The prevalence of opioid use during pregnancy within the United States has significantly increased throughout the years, with an estimated 131% increase from 2010 to 2017 (Hirai et al., 2021). Infants that are born with prenatal opioid exposure (POE) may experience deficits in biological regulation, (Smith and Lipari, 2017). Additionally, opioid usage can alter caregiving between mother-infant dyads, leading to high rates of disorganized and insecure attachment of the child (Hatzis et al., 2017). These attachment types often act as a powerful predictor of a child’s later social and emotional outcomes, highlighting the importance of intervention (Benoit, 2004). The ABC intervention was created to enhance sensitive caregiving among parents caring for children with histories of adversity.  Because DNA methylation is highly sensitive to early life experiences (e.g., caregiving) and can have long-lasting impacts on gene expression, it is essential to have interventions that positively affect epigenetic mechanisms. Specifically, the level of methylation of the oxytocin receptor gene (OXTR) is associated with attachment security in adulthood (Ebner et al. 2019). The current study, under the principal investigators Dr. Tania Roth and Dr. Mary Dozier, aims to assess changes to OXTR methylation patterns among infants born to individuals receiving opioid agonist therapy immediately preceding and/or following delivery. Participants were randomly assigned to one of two treatments: modified ABC (mABC) or Developmental Education for Families (DEF). Saliva samples were collected from children at 6 and 12-months of age.

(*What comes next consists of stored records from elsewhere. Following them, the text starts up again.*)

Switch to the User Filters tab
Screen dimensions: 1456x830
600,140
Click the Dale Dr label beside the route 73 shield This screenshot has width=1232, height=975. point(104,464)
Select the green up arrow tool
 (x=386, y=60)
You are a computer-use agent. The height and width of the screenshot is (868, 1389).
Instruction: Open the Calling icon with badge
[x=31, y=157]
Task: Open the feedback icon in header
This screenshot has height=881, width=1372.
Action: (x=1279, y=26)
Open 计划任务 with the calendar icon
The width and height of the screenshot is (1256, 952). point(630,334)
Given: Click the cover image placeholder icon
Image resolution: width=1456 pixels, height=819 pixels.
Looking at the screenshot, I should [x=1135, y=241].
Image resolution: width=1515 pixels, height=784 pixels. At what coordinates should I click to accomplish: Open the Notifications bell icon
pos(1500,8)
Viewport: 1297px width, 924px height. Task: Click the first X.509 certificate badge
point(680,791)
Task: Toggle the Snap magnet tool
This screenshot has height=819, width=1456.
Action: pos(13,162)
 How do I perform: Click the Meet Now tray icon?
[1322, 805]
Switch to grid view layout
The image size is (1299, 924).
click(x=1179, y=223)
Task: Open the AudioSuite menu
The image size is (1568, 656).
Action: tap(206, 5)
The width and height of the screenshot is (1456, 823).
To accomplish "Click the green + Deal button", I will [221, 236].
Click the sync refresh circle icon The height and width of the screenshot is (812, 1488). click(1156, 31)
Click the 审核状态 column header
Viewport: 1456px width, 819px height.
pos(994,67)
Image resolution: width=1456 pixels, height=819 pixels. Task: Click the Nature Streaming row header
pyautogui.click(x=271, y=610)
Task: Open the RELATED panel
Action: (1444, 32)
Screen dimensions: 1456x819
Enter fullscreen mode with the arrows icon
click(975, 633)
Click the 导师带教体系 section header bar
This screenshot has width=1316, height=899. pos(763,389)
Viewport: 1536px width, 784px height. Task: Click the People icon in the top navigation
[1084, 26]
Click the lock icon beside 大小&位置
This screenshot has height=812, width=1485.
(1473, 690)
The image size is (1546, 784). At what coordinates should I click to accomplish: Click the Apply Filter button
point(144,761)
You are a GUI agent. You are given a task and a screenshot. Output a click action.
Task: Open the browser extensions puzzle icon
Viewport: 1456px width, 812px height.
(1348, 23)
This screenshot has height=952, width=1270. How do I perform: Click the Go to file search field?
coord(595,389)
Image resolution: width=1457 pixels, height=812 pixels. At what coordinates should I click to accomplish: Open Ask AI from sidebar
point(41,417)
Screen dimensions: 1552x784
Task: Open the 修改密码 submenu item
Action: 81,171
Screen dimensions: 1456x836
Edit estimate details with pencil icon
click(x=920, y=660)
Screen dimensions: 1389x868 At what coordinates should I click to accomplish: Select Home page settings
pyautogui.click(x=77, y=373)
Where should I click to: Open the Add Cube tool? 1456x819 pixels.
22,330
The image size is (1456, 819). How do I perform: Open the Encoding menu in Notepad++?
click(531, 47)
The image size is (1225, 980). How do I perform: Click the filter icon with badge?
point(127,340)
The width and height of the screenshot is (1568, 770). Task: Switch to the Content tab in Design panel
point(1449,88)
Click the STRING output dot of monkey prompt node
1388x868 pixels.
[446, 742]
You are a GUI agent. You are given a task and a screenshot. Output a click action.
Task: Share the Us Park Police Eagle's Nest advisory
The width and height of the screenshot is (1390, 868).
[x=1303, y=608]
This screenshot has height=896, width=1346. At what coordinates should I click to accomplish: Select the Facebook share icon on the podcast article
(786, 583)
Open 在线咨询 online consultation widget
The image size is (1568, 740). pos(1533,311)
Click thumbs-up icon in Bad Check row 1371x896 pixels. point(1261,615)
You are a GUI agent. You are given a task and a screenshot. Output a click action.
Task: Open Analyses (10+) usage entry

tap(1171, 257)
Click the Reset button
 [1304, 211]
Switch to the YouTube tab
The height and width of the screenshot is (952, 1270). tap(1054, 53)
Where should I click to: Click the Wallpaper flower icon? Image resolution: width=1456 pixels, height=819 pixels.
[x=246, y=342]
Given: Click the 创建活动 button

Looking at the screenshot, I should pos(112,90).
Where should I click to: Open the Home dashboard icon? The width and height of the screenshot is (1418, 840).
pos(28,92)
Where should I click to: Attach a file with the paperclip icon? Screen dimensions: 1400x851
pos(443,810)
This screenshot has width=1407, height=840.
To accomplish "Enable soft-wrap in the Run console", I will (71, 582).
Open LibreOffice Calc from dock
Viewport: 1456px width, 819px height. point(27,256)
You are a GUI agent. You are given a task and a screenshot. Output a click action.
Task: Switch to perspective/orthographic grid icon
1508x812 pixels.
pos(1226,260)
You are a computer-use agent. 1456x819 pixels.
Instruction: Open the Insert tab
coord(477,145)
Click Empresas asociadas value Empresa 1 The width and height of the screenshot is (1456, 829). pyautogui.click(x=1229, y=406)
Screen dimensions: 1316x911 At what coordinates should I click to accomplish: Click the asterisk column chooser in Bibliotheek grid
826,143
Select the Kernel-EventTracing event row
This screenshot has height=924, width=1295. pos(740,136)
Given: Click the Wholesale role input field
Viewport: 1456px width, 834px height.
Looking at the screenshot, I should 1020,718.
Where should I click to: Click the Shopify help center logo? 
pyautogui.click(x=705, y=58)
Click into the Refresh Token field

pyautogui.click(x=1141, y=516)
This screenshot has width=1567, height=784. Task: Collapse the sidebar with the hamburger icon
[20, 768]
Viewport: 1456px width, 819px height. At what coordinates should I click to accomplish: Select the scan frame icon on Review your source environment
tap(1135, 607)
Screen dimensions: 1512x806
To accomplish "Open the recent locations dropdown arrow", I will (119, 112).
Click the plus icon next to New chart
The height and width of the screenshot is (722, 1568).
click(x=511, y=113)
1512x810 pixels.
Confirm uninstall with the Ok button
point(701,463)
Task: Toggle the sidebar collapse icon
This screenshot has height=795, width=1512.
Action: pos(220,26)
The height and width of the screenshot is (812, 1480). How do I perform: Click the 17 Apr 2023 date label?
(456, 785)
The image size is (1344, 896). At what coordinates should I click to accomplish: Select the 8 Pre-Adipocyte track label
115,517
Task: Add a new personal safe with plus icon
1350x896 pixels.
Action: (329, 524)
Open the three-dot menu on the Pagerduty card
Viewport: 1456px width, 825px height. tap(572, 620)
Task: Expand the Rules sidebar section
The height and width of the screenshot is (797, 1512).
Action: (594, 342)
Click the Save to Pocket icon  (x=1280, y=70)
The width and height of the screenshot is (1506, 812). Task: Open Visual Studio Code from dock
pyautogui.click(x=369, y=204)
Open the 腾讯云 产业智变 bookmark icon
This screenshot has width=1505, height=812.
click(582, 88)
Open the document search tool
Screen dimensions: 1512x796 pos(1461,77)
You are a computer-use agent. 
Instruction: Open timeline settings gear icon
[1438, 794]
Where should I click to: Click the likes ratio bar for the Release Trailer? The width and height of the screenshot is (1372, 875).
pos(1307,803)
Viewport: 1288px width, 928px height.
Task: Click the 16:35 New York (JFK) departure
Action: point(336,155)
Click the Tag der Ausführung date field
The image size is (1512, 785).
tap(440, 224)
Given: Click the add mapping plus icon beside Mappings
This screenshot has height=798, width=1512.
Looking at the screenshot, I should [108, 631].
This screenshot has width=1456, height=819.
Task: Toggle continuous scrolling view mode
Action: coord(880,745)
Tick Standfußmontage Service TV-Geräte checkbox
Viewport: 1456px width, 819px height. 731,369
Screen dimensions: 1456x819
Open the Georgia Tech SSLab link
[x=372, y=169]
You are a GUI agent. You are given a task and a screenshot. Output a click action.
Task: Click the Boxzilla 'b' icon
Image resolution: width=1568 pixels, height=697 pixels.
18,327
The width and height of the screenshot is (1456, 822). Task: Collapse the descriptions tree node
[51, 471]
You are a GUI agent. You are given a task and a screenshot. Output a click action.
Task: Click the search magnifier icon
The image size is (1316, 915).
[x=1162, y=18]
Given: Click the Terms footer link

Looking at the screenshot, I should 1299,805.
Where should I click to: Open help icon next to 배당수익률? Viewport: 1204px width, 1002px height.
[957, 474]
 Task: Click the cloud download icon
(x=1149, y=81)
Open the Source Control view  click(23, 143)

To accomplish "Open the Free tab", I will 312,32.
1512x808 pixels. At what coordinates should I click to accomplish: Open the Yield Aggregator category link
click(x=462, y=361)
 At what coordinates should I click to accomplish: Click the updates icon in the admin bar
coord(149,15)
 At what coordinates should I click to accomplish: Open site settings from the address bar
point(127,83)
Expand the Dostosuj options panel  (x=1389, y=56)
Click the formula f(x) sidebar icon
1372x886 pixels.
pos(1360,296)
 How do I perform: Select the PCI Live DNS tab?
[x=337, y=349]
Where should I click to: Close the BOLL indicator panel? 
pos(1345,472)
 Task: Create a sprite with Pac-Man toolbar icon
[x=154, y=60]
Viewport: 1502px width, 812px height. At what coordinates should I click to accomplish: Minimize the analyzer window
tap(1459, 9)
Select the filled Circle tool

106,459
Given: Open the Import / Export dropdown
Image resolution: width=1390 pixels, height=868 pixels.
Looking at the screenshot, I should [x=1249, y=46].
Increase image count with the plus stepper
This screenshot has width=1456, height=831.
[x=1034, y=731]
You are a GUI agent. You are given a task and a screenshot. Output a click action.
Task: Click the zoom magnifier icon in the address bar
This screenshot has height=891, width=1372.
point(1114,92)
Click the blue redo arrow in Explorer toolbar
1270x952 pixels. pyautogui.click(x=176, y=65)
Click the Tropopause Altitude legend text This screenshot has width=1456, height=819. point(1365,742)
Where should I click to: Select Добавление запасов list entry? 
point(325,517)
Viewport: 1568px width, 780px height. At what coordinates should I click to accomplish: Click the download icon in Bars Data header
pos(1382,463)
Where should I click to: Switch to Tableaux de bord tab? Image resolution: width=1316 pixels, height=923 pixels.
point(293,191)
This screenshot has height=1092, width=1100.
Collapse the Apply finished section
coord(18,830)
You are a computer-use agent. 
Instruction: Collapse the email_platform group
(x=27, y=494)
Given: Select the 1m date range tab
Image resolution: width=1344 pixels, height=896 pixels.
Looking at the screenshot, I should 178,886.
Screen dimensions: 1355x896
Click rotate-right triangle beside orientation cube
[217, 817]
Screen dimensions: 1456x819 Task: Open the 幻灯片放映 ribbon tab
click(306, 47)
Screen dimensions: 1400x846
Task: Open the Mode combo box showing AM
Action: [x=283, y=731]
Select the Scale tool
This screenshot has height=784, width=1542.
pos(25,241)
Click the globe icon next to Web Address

Methylation of OXTR DNA isolated from saliva samples will be assessed by sequencing bisulfite-treated DNA using primers targeting OXTR and other gene targets as time allows. Preliminary results show that methylation of OXTR3 does not seem to be affected by mABC intervention or time point of sample collection. However, OXTR3 methylation at 6 and 12 months significantly predicted maternal sensitivity. Methylation at 6-months was negatively correlated with maternal sensitivity, while positively correlated at 12-months. Data collections are ongoing and we expect that clearer relationships between groups may emerge as we finalize our data analysis.